2016-05-15 22:14 GMT+07:00 Simon Slavin <slavins at bigfraud.org>:

>
> On 15 May 2016, at 4:02pm, Mikael <mikael.trash at gmail.com> wrote:
>
> > Simon, yes using only INSERT and DELETE in total would be fine with me
> (and
> > perhaps BEGIN and COMMIT if it's OK).
> >
> > What are you thinking about?
> >
> > Did you see a purely SQL-based solution that I don't?
>
> BEGIN and COMMIT make no changes to stored data so you can ignore them for
> these purposes.
>
> Add a "timestamp" column to your table.  When you INSERT a row, have this
> default to the current time:
>
> , timestamp TEXT DEFAULT CURRENT_TIMESTAMP, ...
>
> Add a "deleted" column to your table, defaulting to NIL
>
> , deleted TEXT DEFAULT NIL, ...
>
> When you delete or overwrite a row, instead of actually using the DELETE
> command, replace the NIL in this column with the time the row was deleted.

# Dataset rows
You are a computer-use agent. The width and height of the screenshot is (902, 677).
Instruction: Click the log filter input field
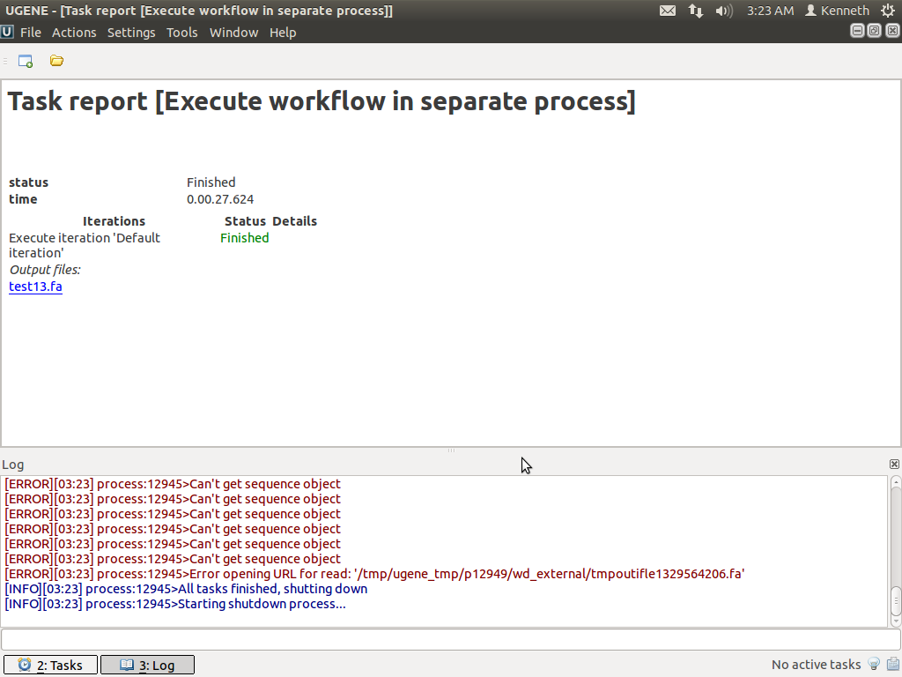pyautogui.click(x=450, y=640)
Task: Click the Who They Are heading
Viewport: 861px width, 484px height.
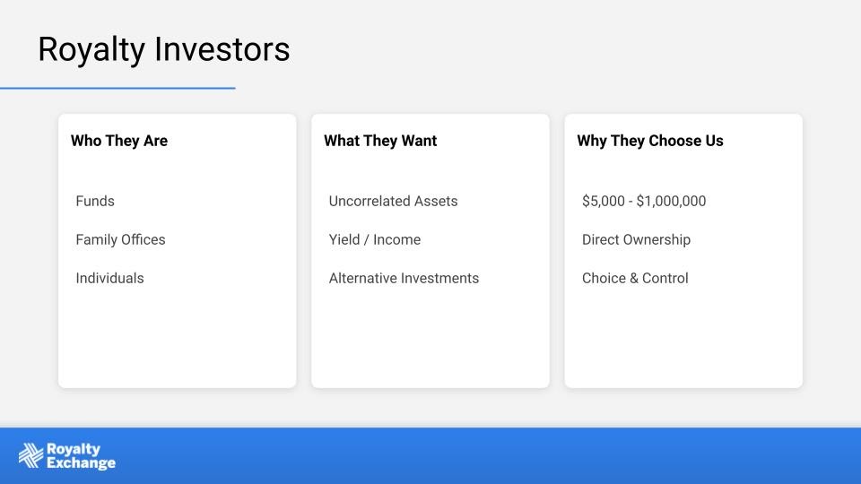Action: click(x=119, y=141)
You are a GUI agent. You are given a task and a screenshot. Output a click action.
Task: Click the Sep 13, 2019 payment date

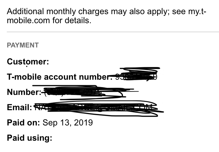(68, 123)
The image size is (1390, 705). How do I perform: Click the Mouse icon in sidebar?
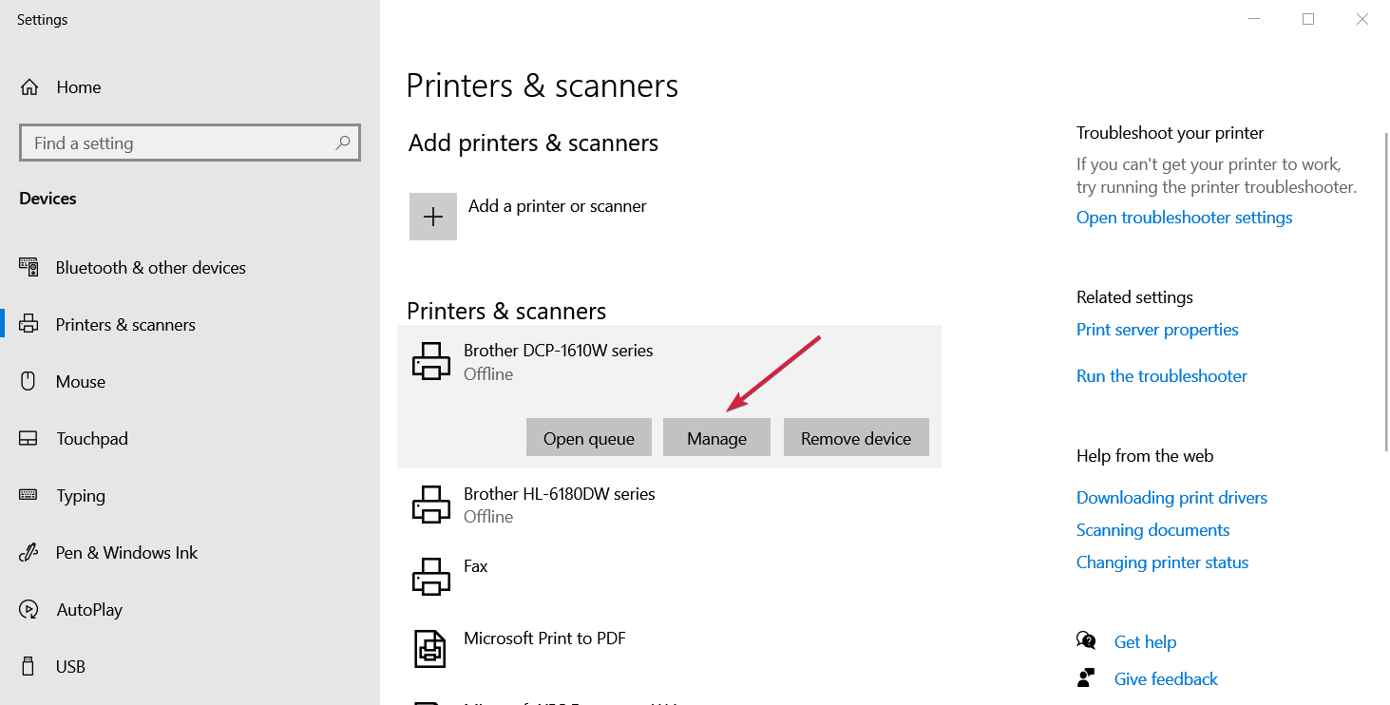(x=29, y=382)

# Problems to work on
1. In the email, what default value is suggested for the "deleted" column?
2. Write out the passage of the email from "2016-05-15 22:14 GMT+07:00" up to and including "that I don't?".
The data above is separate material with no connection to the email.

# Solutions to the exercise
1. NIL

2.
2016-05-15 22:14 GMT+07:00 Simon Slavin <slavins at bigfraud.org>:

>
> On 15 May 2016, at 4:02pm, Mikael <mikael.trash at gmail.com> wrote:
>
> > Simon, yes using only INSERT and DELETE in total would be fine with me
> (and
> > perhaps BEGIN and COMMIT if it's OK).
> >
> > What are you thinking about?
> >
> > Did you see a purely SQL-based solution that I don't?